3. Data is now currency.
Companies that know:
Which products sell best
When customers buy
What their audience responds to
How time is wasted
Where revenue leaks occur
…win.
And all that data sits inside cloud services.
4. Outages can shut down entire industries.
In October 2025, the world saw this firsthand.
Part IV: The Great “What Happened to AWS?” Moment of 2025
On October 20, 2025, AWS—yes, the internet’s biggest cloud provider—experienced a major outage.
Here’s the non-tech explanation:
AWS made a software update to its DynamoDB database system.
That update accidentally broke part of AWS’s internal “address book” (called DNS).
Because services couldn’t find each other, many apps went down.
Major industries froze: banking, retail, entertainment, delivery services, smart home devices, even whole airline systems.
Could it happen again?
Yes.
Cloud outages are rare, but unavoidable. Even the biggest platforms aren’t invincible.
Part V: The Big Question — What’s the Worst That Could Happen If Web Services Go Down?
Here’s what "down" looks like in real life:
You can't access your POS or booking system.
Customers can’t check out online.
Your staff can't log into payroll or timesheets.
Email and messaging apps freeze.
You can’t run ads or process invoices.
AI tools stop responding.
Basically:
You lose time, money, and momentum—fast.
This is why businesses today need something most microenterprises have never heard of:
Part VI: Business Continuity & Disaster Recovery
Let’s keep it simple:
Disaster Recovery (DR)
“How do we bring our systems and data back when something goes wrong?”
Business Continuity (BCP)
“How do we keep the business running while things are going wrong?”
Traditionally, continuity and recovery plans lived inside IT departments because technology used to be the main source of operational risk. But today, every part of your business relies on digital tools. That means these aren’t just “IT documents”—they’re business survival strategies.
Here’s why every manager—not just IT—must care:
Because tech failures hit:
Operations
Revenue
Customer trust
Communication
Scheduling
Payroll
Events
Inventory
Compliance
If your services go down, clients don’t blame “the cloud.”
They blame your brand.
You need a plan.
Part VII: Who Should a Small Business Leader Talk to About All This?
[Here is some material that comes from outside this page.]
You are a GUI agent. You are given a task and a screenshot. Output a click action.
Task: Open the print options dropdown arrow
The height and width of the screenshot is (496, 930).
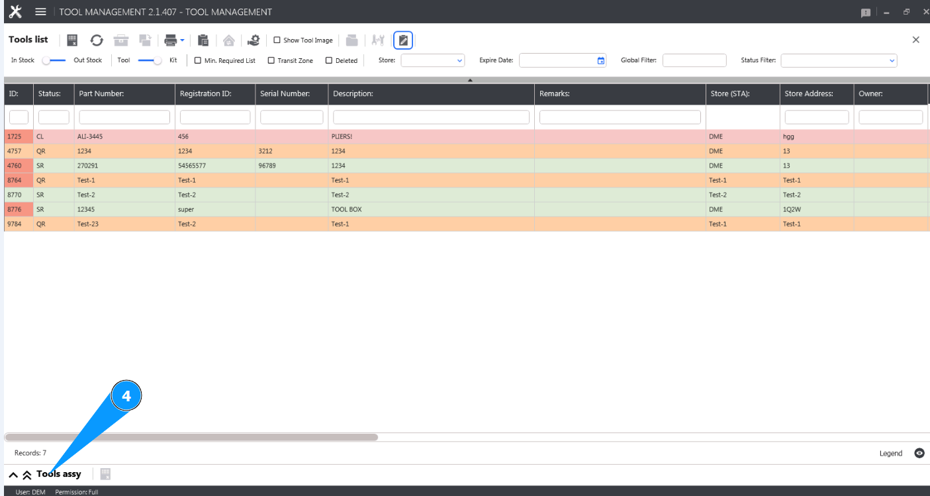pyautogui.click(x=182, y=40)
If you’re a non-IT founder, manager, or owner, here’s who to contact:
Inside your business:
Your operations manager
Your finance leader
Your project/program manager
Your data or analytics lead (if you have one)
Outside your business:
A fractional CIO or CTO
A cloud architect or cloud consultant
A managed IT or MSP provider
A systems integrator or automation consultant
A data consultant or analytics strategist
If you’re a microenterprise without tech staff:
About Stewart does this for businesses just like yours.
Part VIII: What Skills Are Needed to Manage Web Services?
You don’t need an engineering degree—but your team (or consultant) needs:
Basic cloud literacy
Vendor management (understanding what you're paying for)
Security best practices
Backup planning
Business continuity basics
Data hygiene and analytics understanding
Systems thinking
Documentation and process mapping
These are learnable. They’re teachable. And they can be outsourced.
Part IX: Best Practices for Managing Web Services (Small Business Edition)
Here’s your starter list:
✔ Back up your data regularly
Weekly at minimum; daily for critical tools.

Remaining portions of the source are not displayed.